● **Source records**
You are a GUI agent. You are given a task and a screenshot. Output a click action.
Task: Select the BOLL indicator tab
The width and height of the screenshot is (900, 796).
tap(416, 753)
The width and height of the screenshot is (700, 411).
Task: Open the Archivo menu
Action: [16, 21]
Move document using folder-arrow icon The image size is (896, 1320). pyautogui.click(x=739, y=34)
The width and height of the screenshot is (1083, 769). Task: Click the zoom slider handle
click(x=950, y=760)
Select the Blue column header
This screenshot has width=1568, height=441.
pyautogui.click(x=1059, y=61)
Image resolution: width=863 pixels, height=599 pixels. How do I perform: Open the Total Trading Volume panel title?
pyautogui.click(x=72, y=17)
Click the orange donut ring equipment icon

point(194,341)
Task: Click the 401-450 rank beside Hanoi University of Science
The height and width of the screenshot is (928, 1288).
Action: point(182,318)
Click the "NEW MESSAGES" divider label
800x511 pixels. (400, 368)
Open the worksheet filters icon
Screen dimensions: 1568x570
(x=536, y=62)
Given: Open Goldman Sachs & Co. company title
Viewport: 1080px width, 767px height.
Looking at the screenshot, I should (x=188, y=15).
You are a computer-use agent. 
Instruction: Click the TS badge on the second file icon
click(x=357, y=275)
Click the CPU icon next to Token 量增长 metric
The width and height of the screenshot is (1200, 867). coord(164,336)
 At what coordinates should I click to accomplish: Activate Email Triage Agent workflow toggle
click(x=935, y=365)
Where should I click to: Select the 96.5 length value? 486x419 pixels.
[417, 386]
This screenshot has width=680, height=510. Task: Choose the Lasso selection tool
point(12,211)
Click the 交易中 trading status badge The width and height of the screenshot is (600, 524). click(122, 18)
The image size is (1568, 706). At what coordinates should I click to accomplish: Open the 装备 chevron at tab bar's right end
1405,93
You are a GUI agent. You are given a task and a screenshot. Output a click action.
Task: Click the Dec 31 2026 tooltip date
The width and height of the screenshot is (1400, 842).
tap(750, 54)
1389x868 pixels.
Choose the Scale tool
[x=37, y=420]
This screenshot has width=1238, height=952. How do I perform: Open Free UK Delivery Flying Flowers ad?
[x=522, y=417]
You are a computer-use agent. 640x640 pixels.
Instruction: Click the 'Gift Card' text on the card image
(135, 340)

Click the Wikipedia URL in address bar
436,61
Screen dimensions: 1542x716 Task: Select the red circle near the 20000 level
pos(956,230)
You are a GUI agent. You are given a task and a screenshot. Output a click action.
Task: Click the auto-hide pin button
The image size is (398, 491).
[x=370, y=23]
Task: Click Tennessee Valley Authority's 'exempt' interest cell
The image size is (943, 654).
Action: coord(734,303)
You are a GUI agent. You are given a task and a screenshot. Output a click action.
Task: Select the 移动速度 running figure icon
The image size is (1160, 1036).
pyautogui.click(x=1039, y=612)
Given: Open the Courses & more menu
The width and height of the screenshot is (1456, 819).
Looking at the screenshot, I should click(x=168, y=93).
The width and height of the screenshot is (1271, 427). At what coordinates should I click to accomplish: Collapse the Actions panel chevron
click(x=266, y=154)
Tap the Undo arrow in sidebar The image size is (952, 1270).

● **Description of the task**
Could you print all of the data above once more, unaltered?

● **Task answer**
You are a GUI agent. You are given a task and a screenshot. Output a click action.
Task: Select the BOLL indicator tab
The width and height of the screenshot is (900, 796).
tap(416, 753)
The width and height of the screenshot is (700, 411).
Task: Open the Archivo menu
Action: [16, 21]
Move document using folder-arrow icon The image size is (896, 1320). pyautogui.click(x=739, y=34)
The width and height of the screenshot is (1083, 769). Task: Click the zoom slider handle
click(x=950, y=760)
Select the Blue column header
This screenshot has width=1568, height=441.
pyautogui.click(x=1059, y=61)
Image resolution: width=863 pixels, height=599 pixels. How do I perform: Open the Total Trading Volume panel title?
pyautogui.click(x=72, y=17)
Click the orange donut ring equipment icon

point(194,341)
Task: Click the 401-450 rank beside Hanoi University of Science
The height and width of the screenshot is (928, 1288).
Action: point(182,318)
Click the "NEW MESSAGES" divider label
800x511 pixels. (400, 368)
Open the worksheet filters icon
Screen dimensions: 1568x570
(x=536, y=62)
Given: Open Goldman Sachs & Co. company title
Viewport: 1080px width, 767px height.
Looking at the screenshot, I should (x=188, y=15).
You are a computer-use agent. 
Instruction: Click the TS badge on the second file icon
click(x=357, y=275)
Click the CPU icon next to Token 量增长 metric
The width and height of the screenshot is (1200, 867). coord(164,336)
 At what coordinates should I click to accomplish: Activate Email Triage Agent workflow toggle
click(x=935, y=365)
Where should I click to: Select the 96.5 length value? 486x419 pixels.
[417, 386]
This screenshot has width=680, height=510. Task: Choose the Lasso selection tool
point(12,211)
Click the 交易中 trading status badge The width and height of the screenshot is (600, 524). click(122, 18)
The image size is (1568, 706). At what coordinates should I click to accomplish: Open the 装备 chevron at tab bar's right end
1405,93
You are a GUI agent. You are given a task and a screenshot. Output a click action.
Task: Click the Dec 31 2026 tooltip date
The width and height of the screenshot is (1400, 842).
tap(750, 54)
1389x868 pixels.
Choose the Scale tool
[x=37, y=420]
This screenshot has width=1238, height=952. How do I perform: Open Free UK Delivery Flying Flowers ad?
[x=522, y=417]
You are a computer-use agent. 640x640 pixels.
Instruction: Click the 'Gift Card' text on the card image
(135, 340)

Click the Wikipedia URL in address bar
436,61
Screen dimensions: 1542x716 Task: Select the red circle near the 20000 level
pos(956,230)
You are a GUI agent. You are given a task and a screenshot. Output a click action.
Task: Click the auto-hide pin button
The image size is (398, 491).
[x=370, y=23]
Task: Click Tennessee Valley Authority's 'exempt' interest cell
The image size is (943, 654).
Action: coord(734,303)
You are a GUI agent. You are given a task and a screenshot. Output a click action.
Task: Select the 移动速度 running figure icon
The image size is (1160, 1036).
pyautogui.click(x=1039, y=612)
Given: Open the Courses & more menu
The width and height of the screenshot is (1456, 819).
Looking at the screenshot, I should click(x=168, y=93).
The width and height of the screenshot is (1271, 427). At what coordinates should I click to accomplish: Collapse the Actions panel chevron
click(x=266, y=154)
Tap the Undo arrow in sidebar The image size is (952, 1270).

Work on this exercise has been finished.